In the end, the analysis found at least six different hands at work in the 16 inscriptions used in the study. Thus (a) literacy rates were high and thus (b) the Old Testament was compiled in the 7th rather than the 2nd century B.C. That at least explains the headlines. The article actually doesn’t spend much time getting us from a to b. (Remember, it is a science journal.)

Still, I did find the handwriting analysis itself most interesting. I’d like to see the method applied to something like the correctors in Sinaiticus and see what it comes up with.


  1. Peter,
    I agree with you that the handwriting analysis is the most interesting item. It would indeed be interesting to apply this technique to NT texts, not only for correctors but where entries are present in the margin to ascertain if from original hand. Of course, all this presupposes that the method is further tested and confirmed.

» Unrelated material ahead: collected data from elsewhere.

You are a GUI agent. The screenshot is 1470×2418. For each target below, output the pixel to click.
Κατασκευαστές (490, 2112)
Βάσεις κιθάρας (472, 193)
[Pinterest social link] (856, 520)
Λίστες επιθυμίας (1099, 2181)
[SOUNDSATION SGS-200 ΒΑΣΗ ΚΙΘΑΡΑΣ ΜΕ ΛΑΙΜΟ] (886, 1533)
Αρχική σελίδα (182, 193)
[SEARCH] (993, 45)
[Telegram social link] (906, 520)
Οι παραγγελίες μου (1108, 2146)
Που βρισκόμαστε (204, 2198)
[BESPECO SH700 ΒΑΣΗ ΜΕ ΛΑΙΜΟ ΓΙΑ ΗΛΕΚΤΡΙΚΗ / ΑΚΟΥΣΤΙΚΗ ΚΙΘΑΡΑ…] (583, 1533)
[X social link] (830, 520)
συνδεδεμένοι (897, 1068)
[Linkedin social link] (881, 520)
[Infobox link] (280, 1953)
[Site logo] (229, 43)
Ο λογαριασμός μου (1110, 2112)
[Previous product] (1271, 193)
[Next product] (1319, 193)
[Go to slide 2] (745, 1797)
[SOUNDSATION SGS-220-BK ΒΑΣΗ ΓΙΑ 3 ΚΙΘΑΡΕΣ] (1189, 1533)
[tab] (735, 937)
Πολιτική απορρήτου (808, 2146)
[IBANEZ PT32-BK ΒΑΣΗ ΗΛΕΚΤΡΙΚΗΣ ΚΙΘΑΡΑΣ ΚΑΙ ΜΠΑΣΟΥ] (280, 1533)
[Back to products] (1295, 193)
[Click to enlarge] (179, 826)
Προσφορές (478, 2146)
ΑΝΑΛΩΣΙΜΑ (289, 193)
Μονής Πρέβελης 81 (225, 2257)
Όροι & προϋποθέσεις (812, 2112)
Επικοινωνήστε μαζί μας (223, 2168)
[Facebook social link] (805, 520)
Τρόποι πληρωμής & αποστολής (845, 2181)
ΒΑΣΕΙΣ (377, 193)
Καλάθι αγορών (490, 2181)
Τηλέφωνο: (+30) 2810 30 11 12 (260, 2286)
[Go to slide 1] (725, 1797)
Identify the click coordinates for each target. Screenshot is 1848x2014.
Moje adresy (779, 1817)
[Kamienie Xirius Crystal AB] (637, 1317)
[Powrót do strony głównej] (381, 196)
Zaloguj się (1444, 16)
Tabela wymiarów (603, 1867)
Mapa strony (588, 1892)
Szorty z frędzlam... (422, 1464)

  2. I'm not sure I buy the idea that computers make better judgements on this sort of thing than humans do.

    1. Better comparison: humans using computers vs. humans not using computers.

  3. Interesting discussion here too:

  4. On what basis did they decide the probability threshold of (IIRC) 0.20?

    1. I couldn't figure that out either. 0.20 may be the standard.

  5. More commentary on this study from Alan Millard and Walt Kaiser via Christianity Today.